Now the next thing we want to do and that's possible with list items is changing the bullet style. In this case, what we're going to do is add-in a graphic image, so that we'll have a small star, much like the navigation Has a star next to it. So we're mirroring some design choices that we have elsewhere in the page. I'll put my cursor back in the list item, and let me move this over just a bit, so I can see what rules I have here. Now I want to make sure that I'm working with #mainContent #mainArticle ul li, which will affect all of the list items across the board.
So I want to be able to use the Browse function in Dreamweaver to pick my file. So I'm going to go ahead and click Edit Rule, and go to the List category, where next to List-style-image, I'll click Browse, and then navigate to my Chapter 8 folder, 08_01 > _images, and the image I'm looking for is called star_bullet. And there you can see that it's a 16 x 16 dimension bullet and I'll go ahead and click Choose and OK.
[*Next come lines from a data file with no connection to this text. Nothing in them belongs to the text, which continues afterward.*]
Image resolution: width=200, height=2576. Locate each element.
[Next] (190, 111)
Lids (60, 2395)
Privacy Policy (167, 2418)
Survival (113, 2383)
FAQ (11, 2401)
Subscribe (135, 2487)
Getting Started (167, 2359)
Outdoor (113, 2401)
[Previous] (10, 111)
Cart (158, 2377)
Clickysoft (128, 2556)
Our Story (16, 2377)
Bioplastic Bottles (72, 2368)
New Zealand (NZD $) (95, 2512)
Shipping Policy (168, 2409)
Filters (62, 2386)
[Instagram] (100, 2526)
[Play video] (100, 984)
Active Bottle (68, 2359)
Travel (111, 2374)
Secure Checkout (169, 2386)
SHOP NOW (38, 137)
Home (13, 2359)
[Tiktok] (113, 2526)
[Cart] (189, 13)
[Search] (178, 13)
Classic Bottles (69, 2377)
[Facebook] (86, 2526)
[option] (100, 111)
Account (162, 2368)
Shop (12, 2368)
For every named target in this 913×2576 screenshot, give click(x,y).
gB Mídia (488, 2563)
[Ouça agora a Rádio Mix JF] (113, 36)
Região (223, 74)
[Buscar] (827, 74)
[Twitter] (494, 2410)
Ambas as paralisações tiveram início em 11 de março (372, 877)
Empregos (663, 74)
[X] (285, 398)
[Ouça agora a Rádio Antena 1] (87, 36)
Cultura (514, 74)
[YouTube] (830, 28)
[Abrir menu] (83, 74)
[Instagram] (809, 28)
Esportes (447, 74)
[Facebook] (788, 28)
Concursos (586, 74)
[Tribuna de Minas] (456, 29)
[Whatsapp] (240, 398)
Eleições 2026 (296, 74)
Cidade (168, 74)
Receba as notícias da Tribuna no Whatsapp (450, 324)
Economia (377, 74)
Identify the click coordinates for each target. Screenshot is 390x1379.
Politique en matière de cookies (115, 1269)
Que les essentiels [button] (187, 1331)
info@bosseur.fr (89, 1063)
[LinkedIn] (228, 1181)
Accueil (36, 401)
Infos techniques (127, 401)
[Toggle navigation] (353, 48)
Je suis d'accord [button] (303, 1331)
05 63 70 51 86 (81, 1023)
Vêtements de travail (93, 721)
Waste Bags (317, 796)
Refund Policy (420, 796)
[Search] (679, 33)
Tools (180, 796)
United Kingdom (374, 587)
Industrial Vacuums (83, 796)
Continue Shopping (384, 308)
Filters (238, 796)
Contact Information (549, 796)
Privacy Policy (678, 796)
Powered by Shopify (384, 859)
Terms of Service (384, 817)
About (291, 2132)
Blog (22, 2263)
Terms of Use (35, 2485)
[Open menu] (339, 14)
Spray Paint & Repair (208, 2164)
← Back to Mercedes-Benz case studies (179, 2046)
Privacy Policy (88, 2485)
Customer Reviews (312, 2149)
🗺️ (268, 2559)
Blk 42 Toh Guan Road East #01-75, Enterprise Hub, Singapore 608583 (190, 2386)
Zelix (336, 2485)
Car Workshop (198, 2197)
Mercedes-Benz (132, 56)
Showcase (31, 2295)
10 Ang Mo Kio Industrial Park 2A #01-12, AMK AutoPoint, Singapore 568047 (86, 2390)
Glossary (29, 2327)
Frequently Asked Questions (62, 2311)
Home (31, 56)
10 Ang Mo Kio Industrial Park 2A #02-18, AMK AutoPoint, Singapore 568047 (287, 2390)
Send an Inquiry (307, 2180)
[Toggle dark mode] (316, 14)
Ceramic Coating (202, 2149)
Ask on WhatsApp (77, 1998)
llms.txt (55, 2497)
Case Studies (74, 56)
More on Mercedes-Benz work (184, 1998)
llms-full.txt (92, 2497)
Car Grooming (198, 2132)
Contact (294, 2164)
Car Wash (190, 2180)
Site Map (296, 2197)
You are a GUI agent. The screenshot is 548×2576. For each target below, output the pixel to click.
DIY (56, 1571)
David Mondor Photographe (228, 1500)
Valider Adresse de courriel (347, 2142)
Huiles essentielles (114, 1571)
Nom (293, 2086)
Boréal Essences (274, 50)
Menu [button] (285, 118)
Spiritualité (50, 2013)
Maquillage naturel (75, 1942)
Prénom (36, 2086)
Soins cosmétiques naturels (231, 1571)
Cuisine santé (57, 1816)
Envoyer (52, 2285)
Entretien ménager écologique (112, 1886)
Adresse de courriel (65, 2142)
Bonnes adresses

So now my bullets have a very nice star next to them. Now, one thing I wanted to show you was the bullet itself actually in Fireworks. This is something you might encounter when you're starting to work with images for your bullet. If you go ahead and take an image, and just use, let's say, the entire square of the image, the bullet is actually going to be positioned a little bit higher than what you might want. In this case, let me zoom in here so you can see it a little bit more appropriately, you'll notice that the star image is actually shifted down two pixels, so that it does appear in the center of the line.
While it's possible to achieve the same result with the background image and background position properties, I find it easier and more appropriate to use the List-style-image property with an adjusted image. As you work with bulleted lists, you'll find that you often need to target your ul and li elements as CSS Selectors to get the bulleted list that fit best into your site, but it's all very doable.